** Activity **
Establish how many lines of the material below contain the string "will". Return that number by itself.

** Data to use **
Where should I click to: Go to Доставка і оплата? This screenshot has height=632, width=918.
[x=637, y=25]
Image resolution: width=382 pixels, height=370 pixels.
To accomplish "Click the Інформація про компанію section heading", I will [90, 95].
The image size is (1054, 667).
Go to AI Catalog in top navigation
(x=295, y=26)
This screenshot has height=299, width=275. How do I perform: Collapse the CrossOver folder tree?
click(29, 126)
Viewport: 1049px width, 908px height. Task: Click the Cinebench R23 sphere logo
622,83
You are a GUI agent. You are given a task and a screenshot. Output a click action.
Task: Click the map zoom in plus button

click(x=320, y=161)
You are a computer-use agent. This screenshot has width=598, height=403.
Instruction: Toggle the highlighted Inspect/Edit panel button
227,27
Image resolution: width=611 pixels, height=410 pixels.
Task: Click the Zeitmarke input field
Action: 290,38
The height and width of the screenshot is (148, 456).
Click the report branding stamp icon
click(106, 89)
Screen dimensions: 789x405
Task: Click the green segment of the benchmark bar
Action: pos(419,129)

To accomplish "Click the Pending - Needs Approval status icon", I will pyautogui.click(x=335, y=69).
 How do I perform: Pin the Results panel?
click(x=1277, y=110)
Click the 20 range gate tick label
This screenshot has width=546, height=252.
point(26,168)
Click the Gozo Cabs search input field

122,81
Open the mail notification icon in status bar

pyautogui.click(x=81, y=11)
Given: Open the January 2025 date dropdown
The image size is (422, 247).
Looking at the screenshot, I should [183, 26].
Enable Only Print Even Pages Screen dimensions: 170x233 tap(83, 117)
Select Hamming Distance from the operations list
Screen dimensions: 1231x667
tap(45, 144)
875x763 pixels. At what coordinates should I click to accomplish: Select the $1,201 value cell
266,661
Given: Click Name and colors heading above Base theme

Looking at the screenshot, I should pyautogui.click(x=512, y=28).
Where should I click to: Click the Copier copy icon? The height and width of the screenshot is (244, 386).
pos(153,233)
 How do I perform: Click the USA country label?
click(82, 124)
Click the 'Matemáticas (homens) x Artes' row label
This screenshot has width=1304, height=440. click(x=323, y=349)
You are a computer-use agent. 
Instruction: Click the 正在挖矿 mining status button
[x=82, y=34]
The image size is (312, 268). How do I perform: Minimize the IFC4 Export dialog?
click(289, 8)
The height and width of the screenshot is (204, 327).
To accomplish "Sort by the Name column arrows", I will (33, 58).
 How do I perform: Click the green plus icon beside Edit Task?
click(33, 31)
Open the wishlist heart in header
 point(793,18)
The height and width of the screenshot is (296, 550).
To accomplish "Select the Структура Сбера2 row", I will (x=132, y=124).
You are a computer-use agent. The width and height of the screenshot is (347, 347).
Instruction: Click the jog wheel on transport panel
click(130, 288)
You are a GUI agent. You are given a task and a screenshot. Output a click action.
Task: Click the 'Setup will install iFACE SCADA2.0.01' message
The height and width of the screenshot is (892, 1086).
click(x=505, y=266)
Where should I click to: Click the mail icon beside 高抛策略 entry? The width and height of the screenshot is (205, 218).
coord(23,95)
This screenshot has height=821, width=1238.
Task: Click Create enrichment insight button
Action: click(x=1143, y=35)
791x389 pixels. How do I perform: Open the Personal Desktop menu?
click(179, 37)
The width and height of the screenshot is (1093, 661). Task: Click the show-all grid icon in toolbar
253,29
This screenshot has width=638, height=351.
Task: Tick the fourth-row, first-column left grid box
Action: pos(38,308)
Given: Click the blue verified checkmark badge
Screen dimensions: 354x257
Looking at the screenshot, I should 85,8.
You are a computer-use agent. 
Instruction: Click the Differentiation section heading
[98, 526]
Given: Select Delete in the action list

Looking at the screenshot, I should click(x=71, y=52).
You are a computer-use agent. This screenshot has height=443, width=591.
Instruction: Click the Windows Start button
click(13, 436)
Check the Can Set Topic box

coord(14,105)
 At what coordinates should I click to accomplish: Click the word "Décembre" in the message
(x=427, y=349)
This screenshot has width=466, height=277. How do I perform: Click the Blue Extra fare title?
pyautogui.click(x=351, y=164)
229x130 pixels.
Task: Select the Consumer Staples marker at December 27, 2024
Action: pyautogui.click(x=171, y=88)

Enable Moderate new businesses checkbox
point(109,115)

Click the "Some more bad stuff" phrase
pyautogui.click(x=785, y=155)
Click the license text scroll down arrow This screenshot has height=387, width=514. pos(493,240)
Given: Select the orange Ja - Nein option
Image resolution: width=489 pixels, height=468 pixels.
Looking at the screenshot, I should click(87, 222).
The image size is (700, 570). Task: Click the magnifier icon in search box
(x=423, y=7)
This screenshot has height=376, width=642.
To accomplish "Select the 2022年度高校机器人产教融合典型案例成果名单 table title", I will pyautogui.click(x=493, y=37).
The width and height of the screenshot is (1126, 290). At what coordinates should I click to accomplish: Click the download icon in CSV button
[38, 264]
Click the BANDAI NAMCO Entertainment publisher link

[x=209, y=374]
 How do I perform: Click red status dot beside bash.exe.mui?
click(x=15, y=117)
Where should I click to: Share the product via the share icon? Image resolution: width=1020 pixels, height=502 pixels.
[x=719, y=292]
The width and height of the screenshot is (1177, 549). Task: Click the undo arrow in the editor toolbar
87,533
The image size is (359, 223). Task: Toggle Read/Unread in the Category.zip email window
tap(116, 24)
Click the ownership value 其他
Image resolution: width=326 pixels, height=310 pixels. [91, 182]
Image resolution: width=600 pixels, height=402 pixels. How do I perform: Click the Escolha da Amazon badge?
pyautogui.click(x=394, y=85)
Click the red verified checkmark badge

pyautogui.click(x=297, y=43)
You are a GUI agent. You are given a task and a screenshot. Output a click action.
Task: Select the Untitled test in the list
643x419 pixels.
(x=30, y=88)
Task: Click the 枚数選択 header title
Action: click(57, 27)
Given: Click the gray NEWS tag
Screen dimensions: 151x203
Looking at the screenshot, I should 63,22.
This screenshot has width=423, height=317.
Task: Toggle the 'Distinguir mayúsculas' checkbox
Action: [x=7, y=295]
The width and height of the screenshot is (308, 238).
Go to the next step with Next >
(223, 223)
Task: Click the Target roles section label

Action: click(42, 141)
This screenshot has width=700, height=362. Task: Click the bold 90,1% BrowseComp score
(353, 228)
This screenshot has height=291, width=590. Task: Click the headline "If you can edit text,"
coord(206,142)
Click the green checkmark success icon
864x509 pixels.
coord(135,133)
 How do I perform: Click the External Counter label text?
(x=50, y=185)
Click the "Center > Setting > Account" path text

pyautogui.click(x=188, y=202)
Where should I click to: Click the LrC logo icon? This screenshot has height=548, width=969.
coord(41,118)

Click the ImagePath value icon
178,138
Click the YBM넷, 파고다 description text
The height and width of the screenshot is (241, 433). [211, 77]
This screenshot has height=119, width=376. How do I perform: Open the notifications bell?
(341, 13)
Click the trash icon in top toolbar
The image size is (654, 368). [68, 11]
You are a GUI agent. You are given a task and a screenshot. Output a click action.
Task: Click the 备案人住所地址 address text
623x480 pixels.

** Result of the exercise **
6